The north wall of the tower is devoted to a single image. The Hubble Deep Field photograph is ten feet wide and fourteen feet tall, mounted behind UV-protective acrylic on a textile base that has been treated to resist degradation. The photograph shows approximately three thousand galaxies in a field of sky smaller than one square arc-minute. The galaxies are spiral, elliptical, and irregular. Some are so distant that their light left them billions of years ago. Most are so distant that they have no names. The image was taken by the Hubble Space Telescope in 1995. It was meant to demonstrate that space is not empty, but populated. The point was made.

Charts and Instruments

The west alcove contains cases of navigation and star charts. One case holds a set of real celestial charts on vellum, hand-drawn and labeled in the astronomical style of the nineteenth century. The constellations are marked and named. Latitude and longitude grids are ruled in ink. These charts were used for actual navigation. In the case beside them, reproductions of star charts from science fiction novels are displayed. One shows the galactic structure described in Asimov's Foundation series — the map of human space, spanned by starships, drawn from technical appendices. Another shows the known galaxy as imagined by Lem before he wrote of Solaris. The charts sit beside each other without explanation. One was drawn to describe a reality that existed. The other was drawn from imagination. Both are charts.

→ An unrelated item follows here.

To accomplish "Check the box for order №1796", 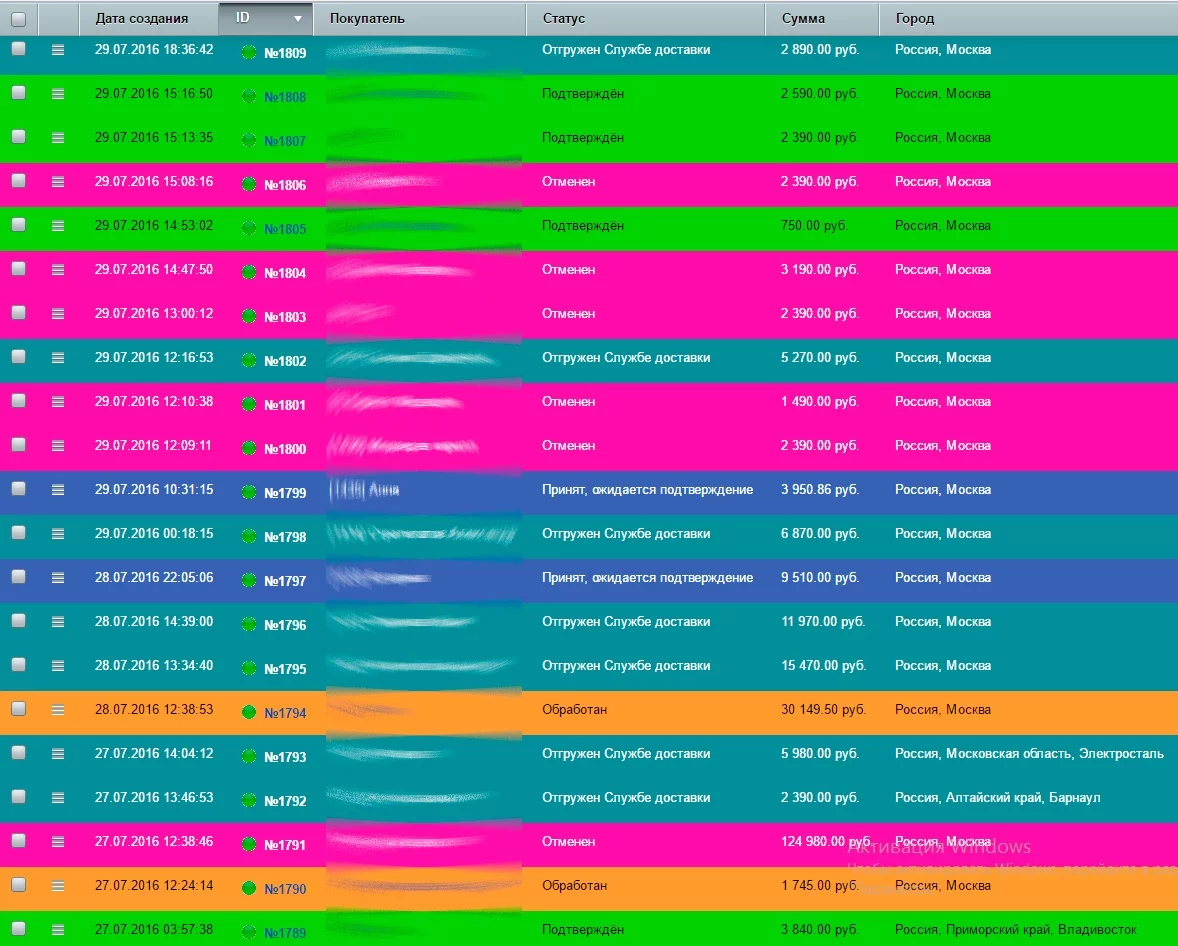I will tap(18, 621).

Below the charts, a glass case contains planetary geology samples and plaster casts. Fragments of meteorite. A cross-section of a pallasite, iron and olivine striped. Photographs of basalt formations from volcanic regions on Earth, annotated for color and texture. A series of spheres representing planetary bodies to scale relative to one another, cast in a dense stone material, each one labeled with diameter and atmospheric composition where it exists.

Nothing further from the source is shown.